## Instruções e requisitos:
Por favor, reproduza fielmente o trecho da notícia sobre a denúncia no Lar dos Idosos, começando em "A mesma mulher" e indo até "dado aos idosos.".

══ Texto do documento ══

No vídeo, feito no formato de entrevista, S.O., de 63 anos, relata ter sido xingado pelo então administrador do Lar dos Idosos, Antônio Carlos Nunes Paraíso. “Chegou me agredindo, me ameaçou, me humilhou, no meio de todo mundo, lá no salão. Falou, pra mim, pra eu ver o tamanho dele e o meu. Eu sou um deficiente numa cadeira de rodas”, relata o idoso em um trecho do vídeo. Em outro trecho, uma voz de mulher pergunta ao idoso do que ele foi chamado. S.O responde: “...cagão, merda, um pau de merda”.
A mesma mulher pergunta se é verdade que o administrador da instituição teria mandando o idoso comer lavagem. Ele confirma. “...mandou eu comer lavagem...mandou eu levantar da cadeira... me agredindo à toa, sem eu saber de nada”, diz ele. O vídeo, amplamente divulgado nas redes sociais, gerou inúmeros comentários sobre a situação do asilo e o tratamento dado aos idosos.
Para o promotor, o caso tem que ser melhor investigado. “Vamos dar o direto de defesa, para a gente avaliar com mais serenidade, com adequação, qual é a sanção em que ele supostamente poderia estar incurso. Nós não podemos prejulgar. Eu penso que tem a denúncia e nós temos que dar o direito de defesa. Aí sim, se configurado, evidentemente, haverá uma ação penal relativa a essas agressões verbais”, disse.
Caso comprovada a denuncia, o MP entrará com uma ação formal. “Nós vamos entrar com uma ação de responsabilização, porque, efetivamente, hoje, vigora o direito ao respeito integral do ser humano e todo insulto, tosa, agressão psicológica feita ao indivíduo e, principalmente, ao idoso tem um agravamento maior, uma repercussão. Nós não podemos admitir uma coisa dessa natureza”, declarou.
Demissão
Ontem pela manhã, antes mesmo da fiscalização encabeçada pelo MP, Antônio Carlos Paraíso pediu demissão do cargo. Ele disse que a decisão foi para preservar sua família e também o Lar dos Idosos, que sobrevive, em grande parte, com doações. “Esse vídeo deu uma série de transtornos para a minha família. Muitas daquelas pessoas que viram, que comentaram, são doadoras. Fiquei apreensivo que isso comprometesse o Lar. O que foi dito é muito pesado, para a gente estar à frente de uma entidade como essa. Disseram que sou um monstro”, desabafou ele.
Após uma reunião com a administração do Lar dos Idosos de Guaçuí, o promotor de justiça Gino Martins Borges Bastos conversou com o aposentado que teria sido agredido. S.O confirmou ter sido humilhado e xingado pelo administrador da instituição. Segundo ele, isso aconteceu há cerca de três meses. S.O. que atualmente está numa cadeira de rodas, é interno no Lar dos Idosos há cerca de um ano. Ele disse que foi para lá para poder fazer fisioterapia. “Onde eu morava, no assentamento, era muito longe, a passagem era cara, aqui, faço toda semana”, disse ele.

═══
══ Bloco de dados ══

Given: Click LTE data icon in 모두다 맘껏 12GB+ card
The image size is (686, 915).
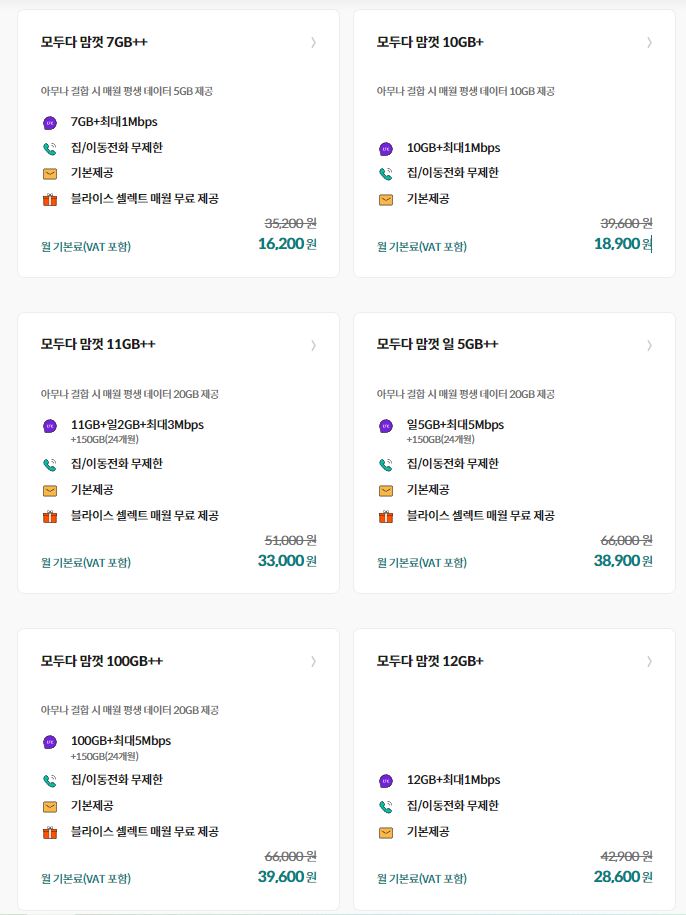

═══

## Solução do exercício:
A mesma mulher pergunta se é verdade que o administrador da instituição teria mandando o idoso comer lavagem. Ele confirma. “...mandou eu comer lavagem...mandou eu levantar da cadeira... me agredindo à toa, sem eu saber de nada”, diz ele. O vídeo, amplamente divulgado nas redes sociais, gerou inúmeros comentários sobre a situação do asilo e o tratamento dado aos idosos.